J’imagine qu’il me sera impossible de vous soutirer un quelconque détail sur ces “raisons familiales” ?” insista Thorn.
Impossible.” affirma Selwyn.
Mais ce sont ces raisons qui vous ont poussées à quitter un pays où vous aviez tout pour le Royaume-Uni.
Le Royaume-Uni ne m’était pas totalement inconnu. J’y ai de la famille je vous rappelle. Les Selwyn, membres de la fameuse liste de Vingt-Huit Sacrées… Mes grands-parents paternels m’ont hébergé quelques temps, jusqu’à ce que je puisse travailler. Pendant un an j’étais détective privé pour sorciers.
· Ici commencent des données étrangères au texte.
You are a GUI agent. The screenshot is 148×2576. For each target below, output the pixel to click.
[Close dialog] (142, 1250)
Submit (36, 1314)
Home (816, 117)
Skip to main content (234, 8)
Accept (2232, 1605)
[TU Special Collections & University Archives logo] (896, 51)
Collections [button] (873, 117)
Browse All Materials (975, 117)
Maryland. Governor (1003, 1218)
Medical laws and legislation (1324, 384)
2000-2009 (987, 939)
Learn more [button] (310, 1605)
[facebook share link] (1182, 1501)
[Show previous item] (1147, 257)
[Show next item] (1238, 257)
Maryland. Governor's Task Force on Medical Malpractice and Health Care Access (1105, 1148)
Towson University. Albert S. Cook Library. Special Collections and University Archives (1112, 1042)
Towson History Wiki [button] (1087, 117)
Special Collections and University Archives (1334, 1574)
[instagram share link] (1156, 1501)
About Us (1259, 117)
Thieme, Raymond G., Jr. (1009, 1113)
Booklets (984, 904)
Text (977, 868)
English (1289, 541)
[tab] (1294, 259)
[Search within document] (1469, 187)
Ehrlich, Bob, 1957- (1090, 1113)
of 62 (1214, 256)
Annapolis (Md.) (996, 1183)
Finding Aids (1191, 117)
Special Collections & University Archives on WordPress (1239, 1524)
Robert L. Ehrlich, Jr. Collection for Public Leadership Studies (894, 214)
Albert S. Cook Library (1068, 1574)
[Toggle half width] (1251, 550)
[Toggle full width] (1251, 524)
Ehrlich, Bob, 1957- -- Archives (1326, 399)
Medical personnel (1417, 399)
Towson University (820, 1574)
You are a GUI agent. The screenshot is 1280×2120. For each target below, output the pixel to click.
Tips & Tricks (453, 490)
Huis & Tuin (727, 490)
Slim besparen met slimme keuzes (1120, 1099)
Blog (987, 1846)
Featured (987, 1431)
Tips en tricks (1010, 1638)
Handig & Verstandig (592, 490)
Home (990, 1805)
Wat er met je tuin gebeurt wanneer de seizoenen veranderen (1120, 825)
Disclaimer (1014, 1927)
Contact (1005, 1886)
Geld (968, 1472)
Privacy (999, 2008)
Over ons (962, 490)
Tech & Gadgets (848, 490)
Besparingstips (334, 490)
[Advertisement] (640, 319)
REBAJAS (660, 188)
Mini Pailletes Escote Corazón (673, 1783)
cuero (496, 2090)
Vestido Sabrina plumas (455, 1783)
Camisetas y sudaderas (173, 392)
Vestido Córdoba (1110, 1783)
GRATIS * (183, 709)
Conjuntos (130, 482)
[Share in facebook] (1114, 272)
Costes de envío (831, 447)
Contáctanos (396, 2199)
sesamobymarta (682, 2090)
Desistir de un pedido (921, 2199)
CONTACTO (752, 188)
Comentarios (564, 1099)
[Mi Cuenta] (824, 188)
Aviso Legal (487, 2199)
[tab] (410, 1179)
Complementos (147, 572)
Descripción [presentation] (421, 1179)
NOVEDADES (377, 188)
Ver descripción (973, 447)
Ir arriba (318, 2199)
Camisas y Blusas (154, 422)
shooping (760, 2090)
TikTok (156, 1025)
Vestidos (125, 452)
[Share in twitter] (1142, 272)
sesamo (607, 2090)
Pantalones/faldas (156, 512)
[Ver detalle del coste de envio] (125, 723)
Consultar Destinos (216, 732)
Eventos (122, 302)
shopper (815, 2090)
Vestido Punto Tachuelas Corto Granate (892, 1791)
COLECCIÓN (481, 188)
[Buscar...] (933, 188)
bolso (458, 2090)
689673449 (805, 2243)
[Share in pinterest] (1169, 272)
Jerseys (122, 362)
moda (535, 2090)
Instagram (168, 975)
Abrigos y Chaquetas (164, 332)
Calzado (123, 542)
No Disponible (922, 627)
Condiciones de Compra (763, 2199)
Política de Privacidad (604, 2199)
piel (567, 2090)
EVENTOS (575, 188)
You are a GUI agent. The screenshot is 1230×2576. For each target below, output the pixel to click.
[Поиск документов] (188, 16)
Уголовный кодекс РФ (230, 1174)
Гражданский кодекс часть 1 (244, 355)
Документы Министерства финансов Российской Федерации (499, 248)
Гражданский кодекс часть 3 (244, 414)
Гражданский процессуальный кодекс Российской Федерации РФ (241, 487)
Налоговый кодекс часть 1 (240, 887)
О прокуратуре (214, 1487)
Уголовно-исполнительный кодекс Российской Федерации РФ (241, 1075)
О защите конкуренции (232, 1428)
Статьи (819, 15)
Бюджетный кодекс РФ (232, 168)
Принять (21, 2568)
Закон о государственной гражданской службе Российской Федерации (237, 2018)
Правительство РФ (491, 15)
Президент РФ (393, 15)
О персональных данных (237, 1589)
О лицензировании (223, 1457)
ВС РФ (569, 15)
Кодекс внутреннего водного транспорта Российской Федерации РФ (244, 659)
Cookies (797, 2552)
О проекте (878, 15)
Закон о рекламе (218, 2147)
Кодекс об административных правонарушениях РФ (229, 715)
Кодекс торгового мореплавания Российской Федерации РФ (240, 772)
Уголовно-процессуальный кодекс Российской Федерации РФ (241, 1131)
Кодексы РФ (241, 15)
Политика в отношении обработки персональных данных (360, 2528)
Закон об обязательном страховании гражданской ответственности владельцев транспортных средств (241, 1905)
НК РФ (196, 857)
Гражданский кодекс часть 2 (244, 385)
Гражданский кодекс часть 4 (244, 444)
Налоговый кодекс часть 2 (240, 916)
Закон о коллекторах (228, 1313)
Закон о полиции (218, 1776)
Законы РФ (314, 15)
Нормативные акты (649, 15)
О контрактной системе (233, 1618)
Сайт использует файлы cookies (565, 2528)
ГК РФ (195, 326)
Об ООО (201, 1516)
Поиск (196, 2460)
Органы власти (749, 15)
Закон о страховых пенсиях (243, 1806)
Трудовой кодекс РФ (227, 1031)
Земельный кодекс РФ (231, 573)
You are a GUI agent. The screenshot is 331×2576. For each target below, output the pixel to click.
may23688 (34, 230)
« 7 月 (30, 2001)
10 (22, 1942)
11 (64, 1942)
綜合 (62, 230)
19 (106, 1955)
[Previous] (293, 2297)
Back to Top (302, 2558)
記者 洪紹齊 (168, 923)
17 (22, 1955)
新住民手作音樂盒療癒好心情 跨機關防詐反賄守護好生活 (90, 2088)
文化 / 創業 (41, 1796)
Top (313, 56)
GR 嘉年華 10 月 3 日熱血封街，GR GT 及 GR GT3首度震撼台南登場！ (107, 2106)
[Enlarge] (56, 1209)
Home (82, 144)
C’était une activité assez proche de celle d’un Auror, mais qui avait ses propres spécificités… Et c’est là que j’ai rencontré mon mari.

JUIN 2017


La clope au bec, Lysander remontait le Chemin de Traverse vers le Chaudron Baveur. Son enquête sur la disparition d’un Cracmol, ami du propriétaire de Fleury & Bott, venait de s’achever. Le bougre s’était retrouvé embarqué dans une sordide affaire de marché des maléfices que le détective privé laissait aux Aurors officiels. Il devait à présent rendre visite au client pour réclamer son paiement. Parvenu en face de la devanture de la librairie, son entrée fut ponctuée d’un coup de clochette qui résonna à travers la boutique presque déserte.

Le détective s’avança entre les étagères pleines à craquer de livres aux reliures multicolores, sa progression ponctuée par ses pas lourds sur le parquet ciré. S’approchant du comptoir, il fut surpris par une voix grave qui venait de derrière l’une des étagères.
Je peux vous aider ?” demanda l’homme à qui appartenait la voix en surveillant le rangement d’une pile de livres qui se glissaient tous seuls dans les rayons.
Je suis Mr. Selwyn, le détective engagé par le patron des lieux” expliqua Lysander en fixant les quelques anneaux d’or que le sorcier portait à l’oreille.

Ce dernier tourna la tête pour détailler le visage de son interlocuteur.
Alors c’est vous l’Américain que le patron a employé pour retrouver son associé” comprit le rouquin en arborant un léger sourire tandis que ses yeux se plissaient comme pour faire la mise au point sur l’homme qui se dressait en face de lui. “Il a prit sa journée malheureusement, mais si vous voulez vous pouvez passer demain.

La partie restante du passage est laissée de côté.